• _Task brief_: Edit the items from the line with "Given: Collapse the Записи sidebar section" up to and including the line with "Looking at the", replacing "sidebar" with "side panel" and keeping everything else unchanged. Leave the pictures out of your answer.

• _Exercise input_:
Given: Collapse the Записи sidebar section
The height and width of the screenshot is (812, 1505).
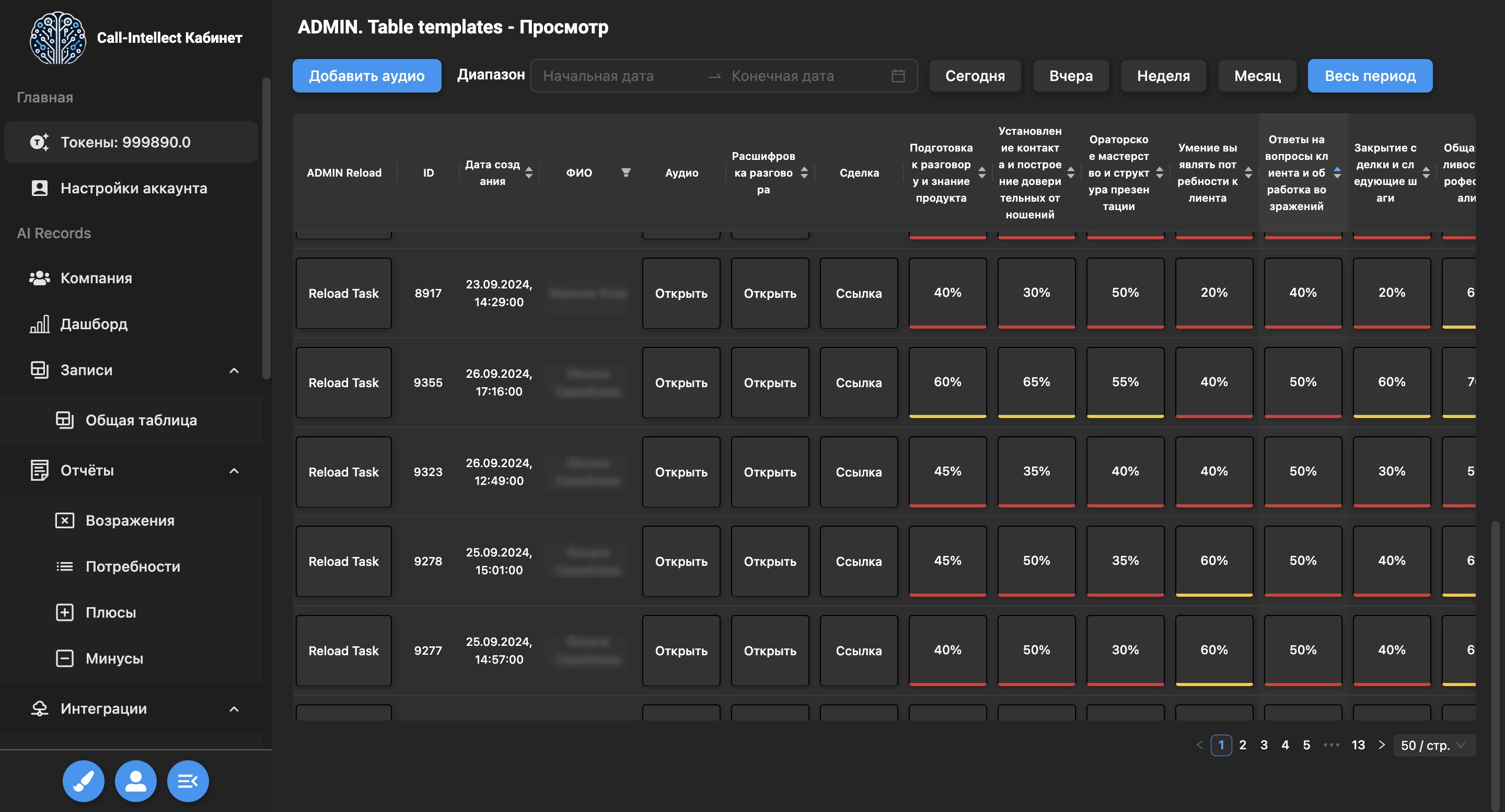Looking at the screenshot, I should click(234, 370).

...

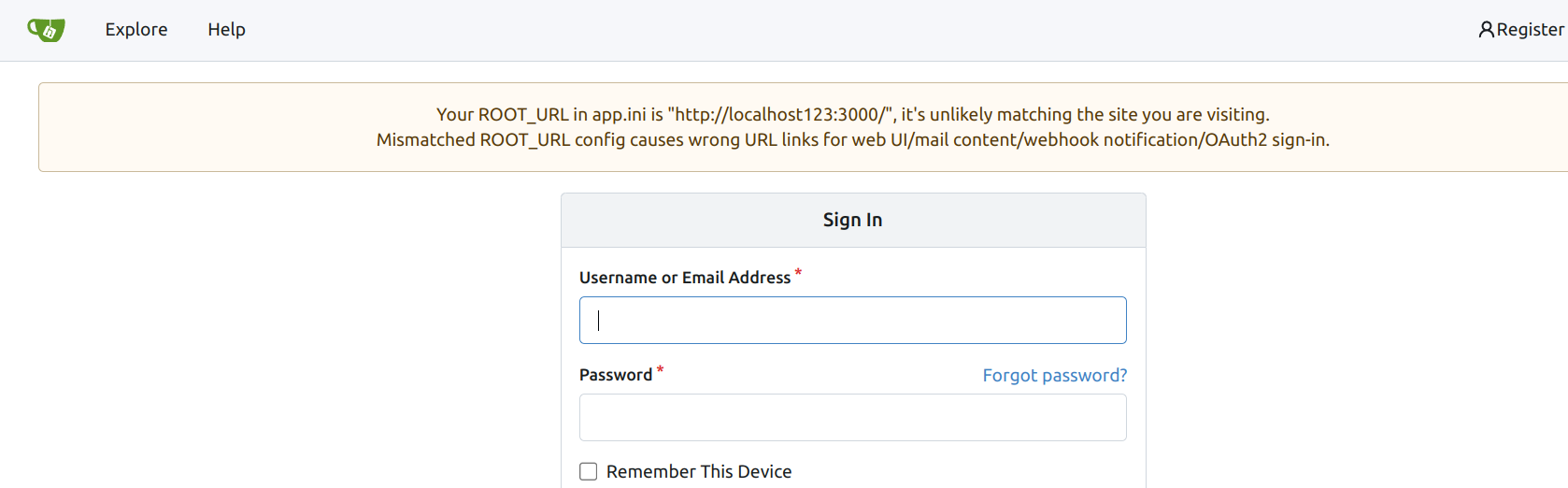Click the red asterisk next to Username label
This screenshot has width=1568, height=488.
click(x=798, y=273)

• _The output_:
Given: Collapse the Записи side panel section
The height and width of the screenshot is (812, 1505).
Looking at the screenshot, I should click(234, 370).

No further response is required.